Aux fins de l’exclusion prévue au paragraphe 1Fa) de la Convention des Nations Unies relative au statut des réfugiés, peut-il y avoir complicité par association à des crimes contre l’humanité du fait qu’un demandeur d’asile occupait un poste de haut fonctionnaire auprès d’un gouvernement qui a commis de tels crimes, joint au fait que le demandeur d’asile avait connaissance de ces crimes et est demeuré en poste sans les dénoncer?

 

 

 

[115]       En l’espèce, le demandeur principal a témoigné qu’il avait connaissance des atrocités commises par la marine. Au cours de l’audience tenue devant la Commission en janvier 2010, il avait déclaré que :

[TRADUCTION] … nous n’intervenons en réalité dans aucun conflit, mais nous apportons tout notre soutien technique à ceux qui vont au front.

 

 

 

[116]       Le travail du demandeur principal dans l’amélioration de la performance des équipements et dans les questions techniques, ce à quoi il faut ajouter son poste de rang élevé, son rôle dans les réunions stratégiques et sa connaissance de l’historique des violences au Sri Lanka, fait que la Commission a raisonnablement conclu qu’il était conscient du lien entre ses actes et les crimes commis par la marine.

 

[117]       Finalement, s’agissant de la quatrième erreur alléguée, les demandeurs affirment que la Commission a commis une erreur en se fondant sur l’absence de documents corroborants pour conclure que les tentatives du demandeur principal pour quitter la marine entre 2007 et 2009 étaient une invention. Cette question procède du dernier facteur à prendre en compte pour mesurer la complicité d’une personne dans des crimes contre l’humanité, à savoir la possibilité qu’avait le demandeur principal de quitter la marine.
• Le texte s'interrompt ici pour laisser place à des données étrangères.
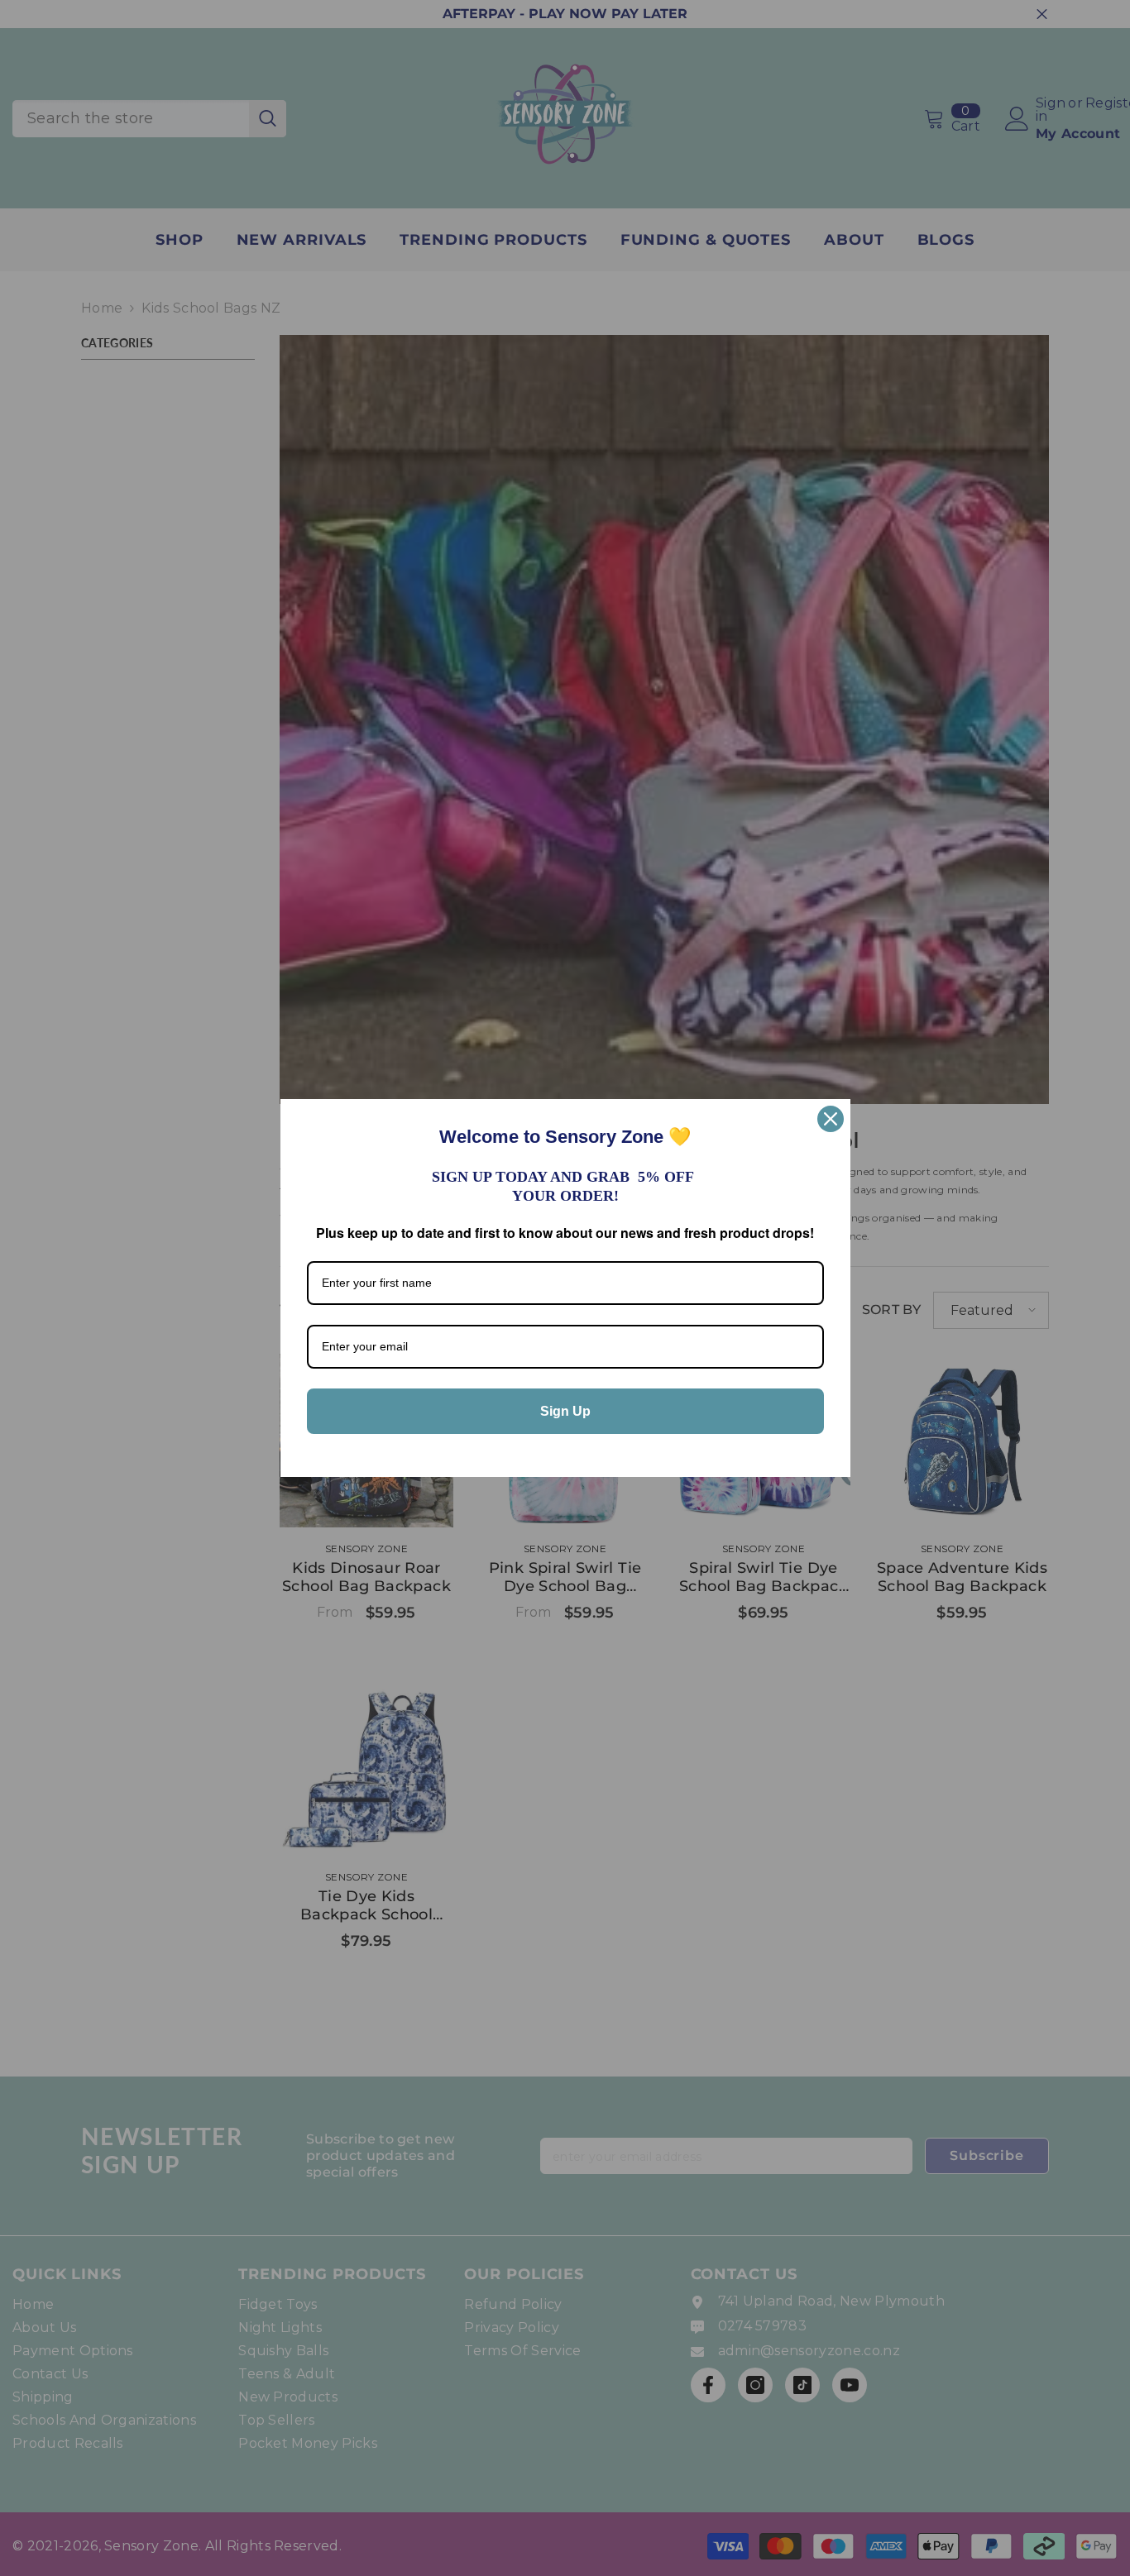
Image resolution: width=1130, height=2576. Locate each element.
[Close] (830, 1119)
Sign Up (565, 1411)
Il convient de noter que les cinq autres facteurs donnaient tous à penser qu’il avait été complice, en particulier le fait qu’il s’était engagé volontairement dans la marine, qu’il y avait occupé un poste de rang élevé, qu’il avait depuis longtemps connaissance des atrocités commises par la marine et qu’il avait servi dans la marine durant plus de 20 ans.

 

[118]       Dans sa décision, la Commission a pris acte du témoignage du demandeur principal selon lequel il avait tenté la première fois de quitter la marine en 2001 et avait activement, entre 2007 et 2009, cherché à prendre sa retraite. Cependant, examinant les documents qui résumaient l’emploi du demandeur principal dans la marine, la Commission n’y a trouvé aucune preuve des démarches faites par lui pour quitter la marine. Elle a donc conclu qu’il n’avait pas prouvé d’une manière convaincante qu’il avait tenté de quitter la marine, mais plutôt qu’il avait inventé cette histoire pour appuyer sa demande d’asile. Selon les demandeurs, la Commission a commis une erreur en rejetant une preuve ou en mettant en doute sa crédibilité au seul motif de l’absence de documents corroborants.

 

[119]       Les demandeurs invoquent à l’appui la décision Ahortor c Canada (Ministre de l’Emploi et de l’Immigration), 65 FTR 137, [1993] ACF n° 705, dans laquelle la Cour avait jugé que la Commission ne pouvait, faute de preuves contredisant les allégations du demandeur, déduire d’une absence de rapports d’arrestation que le demandeur n’était pas crédible (paragraphe 45). La Cour avait conclu qu’il existait en réalité des preuves, qu’il s’agisse du témoignage oral du demandeur ou de la preuve documentaire, qui expliquaient l’absence de rapports d’arrestation (paragraphe 46). La Commission n’avait aucune raison de ne pas croire le demandeur (paragraphe 48).

 

[120]       En revanche, dans la présente affaire, la Commission a passé en revue les dossiers d’emploi du demandeur principal dans la marine et n’y a vu aucune indication selon laquelle il avait tenté de quitter la marine. Vu les conclusions de la Commission sur les autres critères de la complicité, l’absence de preuve confirmant les affirmations du demandeur principal, la promotion récente du demandeur principal au grade de commodore en 2008 (à l’époque où il aurait cherché activement à prendre sa retraite) et le fait que les dossiers d’emploi du demandeur principal ne mentionnaient pas qu’il avait tenté de quitter la marine, je suis d’avis que la Commission pouvait fort bien mettre en doute la crédibilité du demandeur principal concernant son intention de quitter la marine. Cette conclusion s’accorde avec la jurisprudence établie selon laquelle le témoignage d’un demandeur sera présumé véridique à moins qu’il n’existe des raisons d’en douter (voir la décision Tellez Picon c Canada (Ministre de la Citoyenneté et de l’Immigration), 2010 CF 129, [2010] ACF n° 156, au paragraphe 9).

 

[121]       Finalement, il faut noter que la Commission n’a pas limité son analyse aux tentatives prétendues du demandeur principal de quitter la marine, mais qu’elle a aussi fait une analyse approfondie des ennuis que de telles tentatives auraient pu causer au demandeur principal. Je ne vois là aucune erreur.

 

[122]       En résumé, je ne crois pas que la décision de la Commission sur la question de l’exclusion soit déraisonnable. Au contraire, sa conclusion est transparente, justifiable et intelligible et elle appartient aux issues acceptables compte tenu de la preuve qui lui avait été soumise.

 

[123]       Question 3

            La Commission a-t-elle commis une erreur en rejetant les demandes d’asile?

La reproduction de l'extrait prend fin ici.